The main reason why most of us decided to live on the Marina, was to enjoy what is often called “the Marina lifestyle”- the beautiful views over water to the mountains; the recreational opportunities provided by waterside living- in short, being able to live in a Nature Reserve within the City.

We have just had a timely reminder of the responsibilities which are an integral part of those opportunities. In a recent incident, an angler was confronted by a Conservation official, and threatened with arrest, for contravening a number of City By-laws.

I suppose we take for granted, that, as residents, the Marina waters “belong” to us, and we can do much as we like, within the bounds of reason. The Sandvlei and the canals are of course, Public waters, and under the jurisdiction of Cape Town Nature Conservation and the Sandvlei Estuary Nature Reserve. The Sandvlei Trust, a community- based organisation, also works with these bodies on Conservation issues.

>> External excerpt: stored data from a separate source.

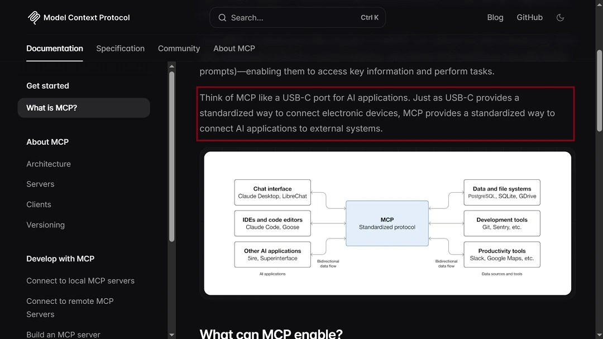Image resolution: width=603 pixels, height=339 pixels.
Task: Open the Blog link
Action: pyautogui.click(x=495, y=17)
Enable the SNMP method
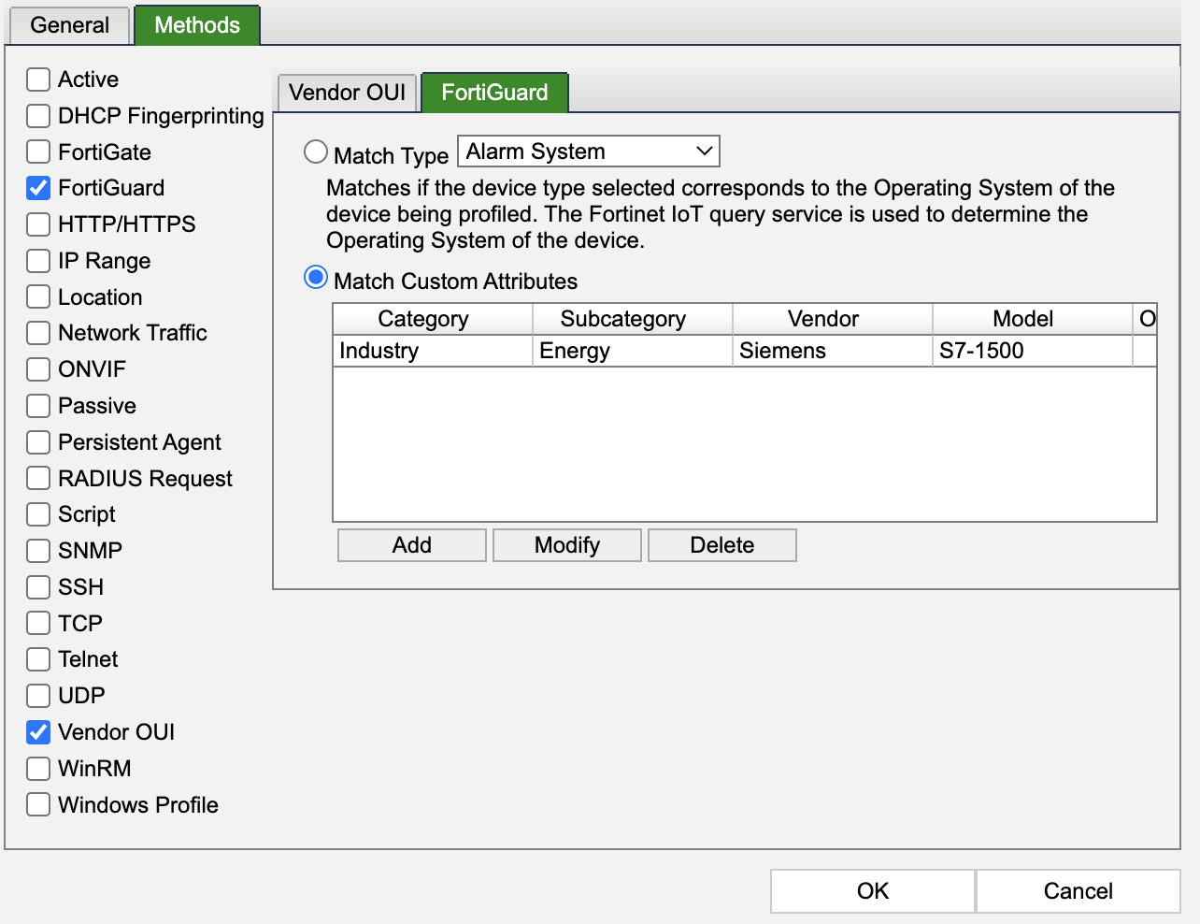Viewport: 1200px width, 924px height. coord(37,551)
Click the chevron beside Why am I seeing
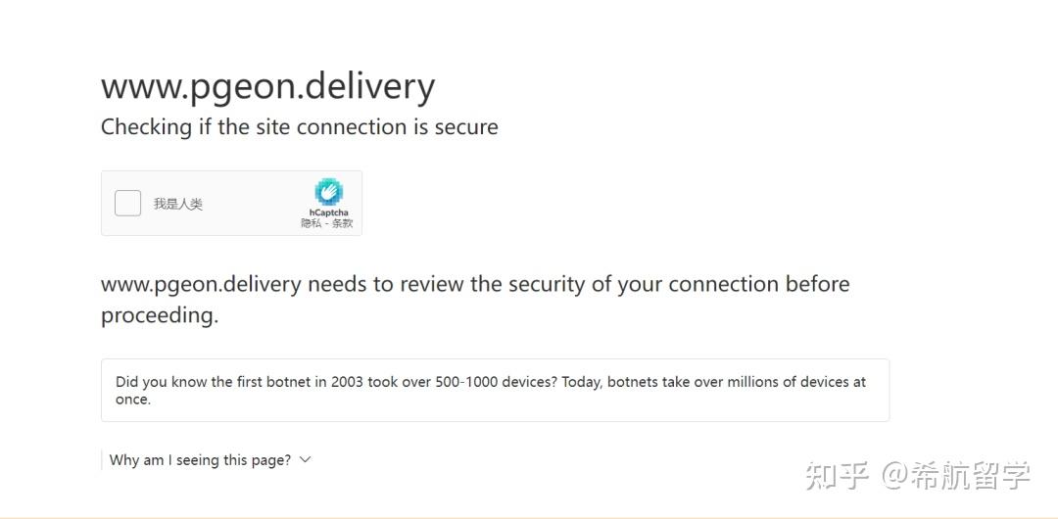1058x519 pixels. pos(305,459)
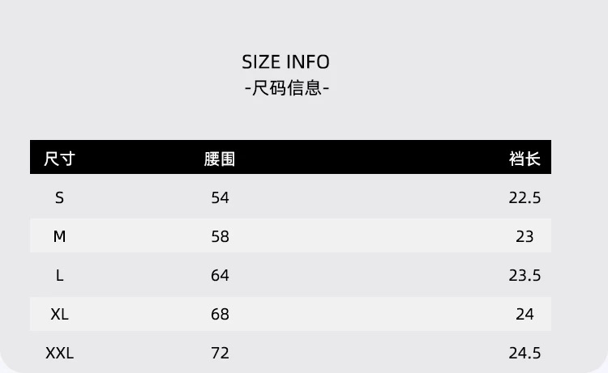Select the 裆长 column header
The image size is (608, 373).
click(x=525, y=159)
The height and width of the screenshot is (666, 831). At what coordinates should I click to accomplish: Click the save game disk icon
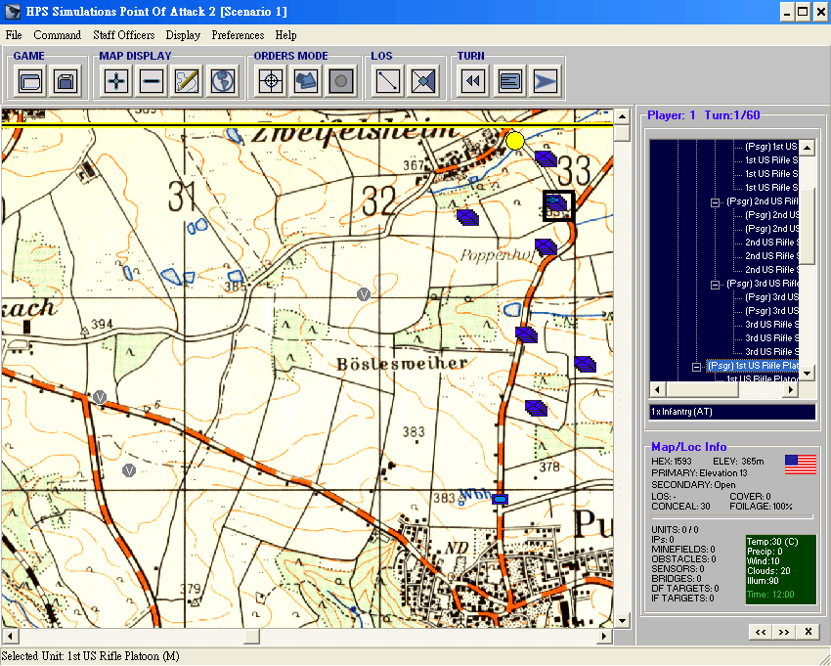pyautogui.click(x=66, y=81)
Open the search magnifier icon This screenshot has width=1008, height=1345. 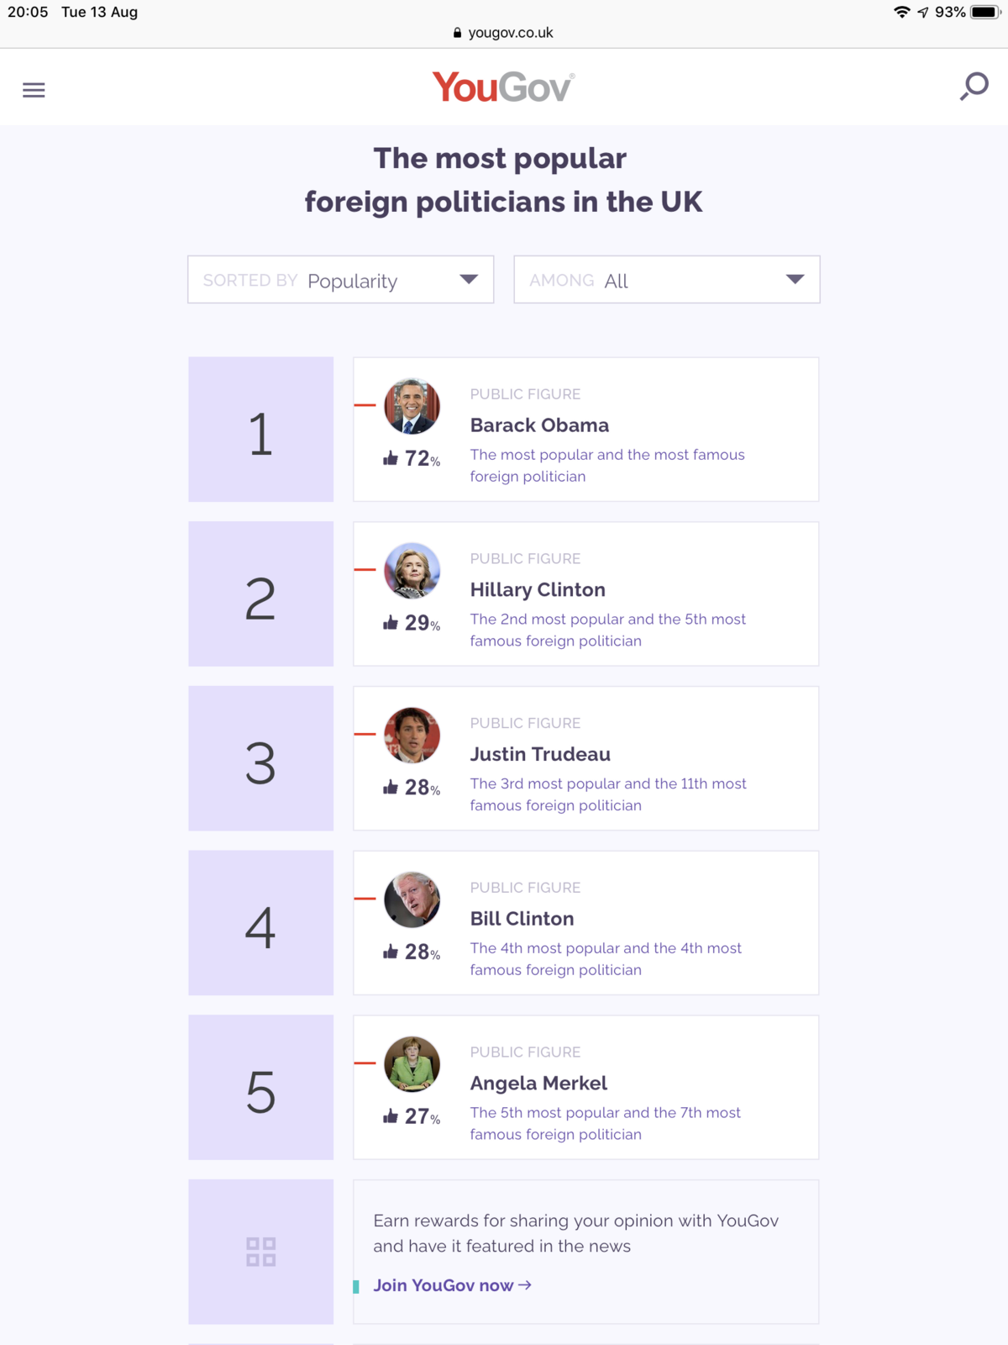coord(974,87)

The unfortunate confrontation led to a flurry of E-mail correspondence between “the authorities” and the various user groups- canoeists, yachtsmen, anglers and other recreational users, and culminated in a meeting, convened by Councillor Qually, to discuss the various By-laws.

Council officials explained that the City By-laws date from 1980, and apply generally to all waterways under Council control, ie, they are not specific to Sandvlei and the Marina waters. The By-laws make no distinction between our canals and the main body of the Sandvlei.

Because the laws on usage of the waters are based largely on the similar laws for Public Parks, they produce some curious results, in particular, that our waters are only “open” to the Public between sunrise and sunset. They also prohibit the use of “power boats” which term is defined (not very clearly) to include boats with electric motors. This would rule out the use of the small, battery-powered motors, which many of us use on our boats.

The laws contain an absolute prohibition on the use of cast nets for catching live bait, the preferred choice of anglers fishing for Leervis.

A search of our Marina Archives turned up a number of references, dating back to before 1992, dealing with an informal agreement between Council and the Association on the use of electric motors on Marina waters(not the main Sandvlei) When this agreement was negotiated is not clear: we have nothing in writing, so perhaps it is tacit, rather than explicit.

The meeting was conducted in a lively spirit and led to several constructive suggestions. There was a consensus that the By-laws need to be amended to cater for the specific needs of Sandvlei users; but this is likely to be a lengthy process, requiring a Provincial Ordinance.

In the meantime, an accommodation was proposed in which a number of guidelines were to be agreed pending the redrafting of By-laws and a full Public Participation Exercise. The main points of the consensus are;
  1. Small electric trolling motors to be allowed on Marina waters. There will have to be a detailed technical definition.
  2. Sandvlei, to be “open” from one hour before sunrise until one hour after sunset.
  3. All anglers must have a fishing license. There is some uncertainty whether this should be a freshwater license, or a saltwater license, but either will be acceptable, until the issue is clarified.
  4. A “catch and release” policy to be adopted in relation to indigenous fish species, but aliens such as Carp, Barbel and Tilapia excluded. These fish species will have to be removed from the water and killed.
  5. Further discussion to take place on cast-netting for baitfish, possibly with limitation on numbers taken, use of purpose-built bait buckets, licensing and clear signage in designated areas.
  6. The involvement of the community in exercising vigilance to report departures from these guidelines.
This point was emphasized by the Conservation managers because they have very limited resources for enforcement, and need active support of responsible users of our waters. Make no mistake: our environment is endangered, and if we want to preserve our lifestyle, we must all play our part. The consultations are continuing and we will keep our members informed of progress.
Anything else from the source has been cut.